Le gouvernement espagnol a autorisé la signature d'un accord avec la France pour la création, par les deux pays, d'une commission chargée de promouvoir les autoroutes de la mer, afin que, avant la fin de l'année, le processus de sélection et la rédaction du cahier des charges soient achevés et que le projet soit mis en appel d'offres public pour que sa construction puisse commencer au plus vite.
Le groupe de travail sera composé de douze représentants, six par pays, et sa présidence sera assurée alternativement tous les six mois. Il sera chargé de la gestion portuaire, de l'administration et du transport maritimes, de la pollution marine, des affaires étrangères et de l'économie. Pour atteindre ses objectifs, il sera habilité à contacter les instances, administrations et experts de l'UE, ainsi que les organisations espagnoles et françaises. Les modalités de travail de la future Commission restent à définir, mais il est déjà établi qu'elle devra sélectionner des projets répondant à certains critères. La sélection reposera notamment sur la fréquence des services, les correspondances intermodales, les avantages pour la société et/ou l'efficacité des services et opérations portuaires. Chaque projet devra inclure une escale dans un port espagnol et un port français, que ce soit sur la côte atlantique, la Manche ou la mer du Nord, même si les ports concernés n'ont pas encore été déterminés.

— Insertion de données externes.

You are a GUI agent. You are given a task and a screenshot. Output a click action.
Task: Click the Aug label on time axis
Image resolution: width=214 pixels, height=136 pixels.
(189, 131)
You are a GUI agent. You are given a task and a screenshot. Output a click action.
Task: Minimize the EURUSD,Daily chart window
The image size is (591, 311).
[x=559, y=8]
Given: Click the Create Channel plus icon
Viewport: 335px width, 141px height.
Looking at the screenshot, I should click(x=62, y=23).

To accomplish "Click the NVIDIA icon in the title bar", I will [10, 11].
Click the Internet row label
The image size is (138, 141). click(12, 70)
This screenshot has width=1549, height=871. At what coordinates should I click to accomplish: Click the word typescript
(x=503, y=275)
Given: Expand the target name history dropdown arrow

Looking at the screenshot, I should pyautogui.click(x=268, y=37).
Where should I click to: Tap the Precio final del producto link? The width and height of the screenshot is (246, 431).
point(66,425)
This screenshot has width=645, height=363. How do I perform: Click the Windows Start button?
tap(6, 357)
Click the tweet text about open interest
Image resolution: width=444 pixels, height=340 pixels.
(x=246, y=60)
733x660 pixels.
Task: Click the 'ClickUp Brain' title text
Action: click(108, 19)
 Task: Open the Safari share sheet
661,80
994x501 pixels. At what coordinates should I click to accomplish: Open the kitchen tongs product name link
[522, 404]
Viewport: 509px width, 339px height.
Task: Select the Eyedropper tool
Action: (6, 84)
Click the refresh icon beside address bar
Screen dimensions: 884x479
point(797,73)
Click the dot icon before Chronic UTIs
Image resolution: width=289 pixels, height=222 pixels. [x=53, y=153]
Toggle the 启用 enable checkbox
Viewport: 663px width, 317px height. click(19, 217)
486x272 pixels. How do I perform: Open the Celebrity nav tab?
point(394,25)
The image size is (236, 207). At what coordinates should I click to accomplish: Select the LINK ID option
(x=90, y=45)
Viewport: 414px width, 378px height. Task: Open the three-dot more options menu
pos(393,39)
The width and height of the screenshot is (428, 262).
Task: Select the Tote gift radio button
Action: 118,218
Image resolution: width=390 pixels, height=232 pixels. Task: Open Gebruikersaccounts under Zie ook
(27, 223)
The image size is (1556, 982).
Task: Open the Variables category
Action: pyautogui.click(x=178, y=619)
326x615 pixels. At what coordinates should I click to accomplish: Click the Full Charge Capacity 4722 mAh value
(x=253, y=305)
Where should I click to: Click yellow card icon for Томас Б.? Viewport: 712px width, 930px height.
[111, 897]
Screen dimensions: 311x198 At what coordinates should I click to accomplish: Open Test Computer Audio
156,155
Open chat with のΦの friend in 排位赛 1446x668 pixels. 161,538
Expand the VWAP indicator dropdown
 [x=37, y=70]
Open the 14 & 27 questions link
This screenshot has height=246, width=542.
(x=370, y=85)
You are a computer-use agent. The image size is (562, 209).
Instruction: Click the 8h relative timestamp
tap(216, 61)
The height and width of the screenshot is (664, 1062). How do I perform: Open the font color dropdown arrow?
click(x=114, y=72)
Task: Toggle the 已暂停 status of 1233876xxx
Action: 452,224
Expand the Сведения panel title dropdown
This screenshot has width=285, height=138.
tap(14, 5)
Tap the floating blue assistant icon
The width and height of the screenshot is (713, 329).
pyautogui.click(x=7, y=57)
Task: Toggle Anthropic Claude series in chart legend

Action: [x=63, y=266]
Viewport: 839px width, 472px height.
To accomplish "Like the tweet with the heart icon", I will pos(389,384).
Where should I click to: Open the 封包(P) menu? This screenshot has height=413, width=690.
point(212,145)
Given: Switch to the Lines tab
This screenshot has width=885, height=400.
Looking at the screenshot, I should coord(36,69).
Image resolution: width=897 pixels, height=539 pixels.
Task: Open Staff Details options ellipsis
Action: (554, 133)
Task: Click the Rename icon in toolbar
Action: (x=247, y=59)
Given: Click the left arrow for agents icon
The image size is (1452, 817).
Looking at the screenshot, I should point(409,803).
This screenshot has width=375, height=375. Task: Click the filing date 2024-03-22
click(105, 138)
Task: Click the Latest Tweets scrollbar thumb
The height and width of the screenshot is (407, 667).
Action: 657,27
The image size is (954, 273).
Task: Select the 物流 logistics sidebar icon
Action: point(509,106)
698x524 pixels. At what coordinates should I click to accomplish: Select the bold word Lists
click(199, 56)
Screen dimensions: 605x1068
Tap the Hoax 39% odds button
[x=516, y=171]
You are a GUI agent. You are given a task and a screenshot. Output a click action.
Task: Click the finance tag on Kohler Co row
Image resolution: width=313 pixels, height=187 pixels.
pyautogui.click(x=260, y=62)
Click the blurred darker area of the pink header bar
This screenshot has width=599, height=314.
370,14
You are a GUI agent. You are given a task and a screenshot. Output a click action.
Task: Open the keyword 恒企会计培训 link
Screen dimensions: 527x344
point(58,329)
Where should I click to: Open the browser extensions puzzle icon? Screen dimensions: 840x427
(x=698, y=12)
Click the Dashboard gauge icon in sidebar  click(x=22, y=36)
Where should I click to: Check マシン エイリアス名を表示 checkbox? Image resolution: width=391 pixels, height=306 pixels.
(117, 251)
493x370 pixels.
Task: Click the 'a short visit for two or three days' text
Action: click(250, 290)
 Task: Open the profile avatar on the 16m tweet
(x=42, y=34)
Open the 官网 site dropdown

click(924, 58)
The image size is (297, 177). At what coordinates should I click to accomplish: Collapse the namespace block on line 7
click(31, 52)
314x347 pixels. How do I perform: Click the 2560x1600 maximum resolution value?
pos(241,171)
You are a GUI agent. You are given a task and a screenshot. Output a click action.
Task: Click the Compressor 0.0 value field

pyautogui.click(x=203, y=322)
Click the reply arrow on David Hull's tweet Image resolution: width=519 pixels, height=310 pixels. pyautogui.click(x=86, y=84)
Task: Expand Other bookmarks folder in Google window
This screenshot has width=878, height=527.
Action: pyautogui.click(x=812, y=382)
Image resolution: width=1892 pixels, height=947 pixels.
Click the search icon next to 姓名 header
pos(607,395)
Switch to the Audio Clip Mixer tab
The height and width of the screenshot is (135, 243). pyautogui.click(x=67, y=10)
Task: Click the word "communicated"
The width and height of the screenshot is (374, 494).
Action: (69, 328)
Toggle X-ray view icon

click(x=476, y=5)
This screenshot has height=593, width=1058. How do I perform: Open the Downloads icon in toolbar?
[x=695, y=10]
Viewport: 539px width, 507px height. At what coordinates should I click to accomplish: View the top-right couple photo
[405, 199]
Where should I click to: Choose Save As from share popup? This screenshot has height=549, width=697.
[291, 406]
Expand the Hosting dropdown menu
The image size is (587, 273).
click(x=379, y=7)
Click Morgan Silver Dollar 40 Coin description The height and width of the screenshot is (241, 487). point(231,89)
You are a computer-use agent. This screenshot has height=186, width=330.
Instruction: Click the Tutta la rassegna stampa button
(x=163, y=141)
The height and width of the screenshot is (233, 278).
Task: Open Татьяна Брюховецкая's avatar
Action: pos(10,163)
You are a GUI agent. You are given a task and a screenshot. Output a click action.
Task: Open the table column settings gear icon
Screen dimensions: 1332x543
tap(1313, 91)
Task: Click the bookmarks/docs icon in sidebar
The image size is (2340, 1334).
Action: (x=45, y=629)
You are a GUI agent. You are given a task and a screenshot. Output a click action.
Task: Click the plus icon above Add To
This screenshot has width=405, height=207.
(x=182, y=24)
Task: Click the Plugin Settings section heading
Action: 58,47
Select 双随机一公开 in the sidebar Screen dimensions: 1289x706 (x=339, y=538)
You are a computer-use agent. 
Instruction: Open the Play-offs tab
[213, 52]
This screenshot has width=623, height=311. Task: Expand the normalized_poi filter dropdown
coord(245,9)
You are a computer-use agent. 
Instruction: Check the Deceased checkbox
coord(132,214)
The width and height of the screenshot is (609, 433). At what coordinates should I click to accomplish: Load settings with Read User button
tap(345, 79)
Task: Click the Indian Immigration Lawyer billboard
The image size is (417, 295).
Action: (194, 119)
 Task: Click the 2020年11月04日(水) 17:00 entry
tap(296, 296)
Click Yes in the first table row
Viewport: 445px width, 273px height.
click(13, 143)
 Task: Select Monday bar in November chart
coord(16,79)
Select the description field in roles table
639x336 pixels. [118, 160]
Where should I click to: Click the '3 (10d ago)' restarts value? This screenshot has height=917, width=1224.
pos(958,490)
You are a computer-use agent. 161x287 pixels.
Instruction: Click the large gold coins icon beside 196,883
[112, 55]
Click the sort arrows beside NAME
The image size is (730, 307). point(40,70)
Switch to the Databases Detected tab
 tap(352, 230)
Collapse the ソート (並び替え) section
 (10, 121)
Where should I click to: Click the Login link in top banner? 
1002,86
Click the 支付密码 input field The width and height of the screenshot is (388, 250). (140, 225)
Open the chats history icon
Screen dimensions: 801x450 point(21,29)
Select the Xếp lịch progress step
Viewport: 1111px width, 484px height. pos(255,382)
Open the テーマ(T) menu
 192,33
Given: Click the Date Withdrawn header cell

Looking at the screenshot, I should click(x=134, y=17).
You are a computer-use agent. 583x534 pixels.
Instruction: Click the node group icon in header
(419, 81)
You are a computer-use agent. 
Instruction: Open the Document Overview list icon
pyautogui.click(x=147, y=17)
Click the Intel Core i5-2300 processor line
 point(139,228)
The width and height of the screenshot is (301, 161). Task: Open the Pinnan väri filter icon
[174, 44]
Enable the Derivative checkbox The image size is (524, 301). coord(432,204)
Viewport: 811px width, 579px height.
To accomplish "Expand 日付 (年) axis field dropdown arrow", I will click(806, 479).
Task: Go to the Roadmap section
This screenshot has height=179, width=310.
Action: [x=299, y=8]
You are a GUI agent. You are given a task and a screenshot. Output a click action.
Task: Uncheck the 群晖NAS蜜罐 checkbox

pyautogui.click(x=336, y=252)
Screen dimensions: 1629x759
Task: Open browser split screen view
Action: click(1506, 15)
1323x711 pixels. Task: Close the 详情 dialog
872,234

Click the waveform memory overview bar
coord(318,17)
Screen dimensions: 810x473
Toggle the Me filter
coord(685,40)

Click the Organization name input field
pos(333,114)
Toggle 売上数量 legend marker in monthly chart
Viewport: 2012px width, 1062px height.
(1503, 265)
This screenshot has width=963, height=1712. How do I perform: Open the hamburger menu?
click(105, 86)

L'approbation par l'exécutif espagnol de la formation de cette commission mixte est intervenue un jour seulement après la réunion, à Bilbao, capitale du golfe de Gascogne, de représentants de plusieurs entités intéressées par le projet d'autoroutes de la mer, convoqués par UniportBilbao, qui ont analysé des informations, notamment les informations officielles de la Communauté sur les sujets abordés et la déclaration des États français et espagnol publiée au Journal officiel de l'État le 6 novembre.
Clarifier les concepts pour les parties prenantes concernées
La réunion de Bilbao visait à clarifier les concepts de cabotage et d'autoroutes maritimes, compte tenu de l'utilisation indifférenciée de ces termes. Convaincus de la nécessité d'une meilleure compréhension entre les différents acteurs du commerce et du transport de marchandises intra-européens, ainsi qu'avec le grand public, les participants ont défini les autoroutes maritimes comme des services de cabotage complets. Par conséquent, pour être reconnues comme telles par la Commission européenne, elles doivent répondre à des conditions, caractéristiques et critères de qualité spécifiques et être intégrées au réseau transeuropéen de transport au même titre qu'une infrastructure. Elles doivent également permettre le transfert de volumes importants de marchandises de la route vers la mer, afin de désengorger le réseau routier européen.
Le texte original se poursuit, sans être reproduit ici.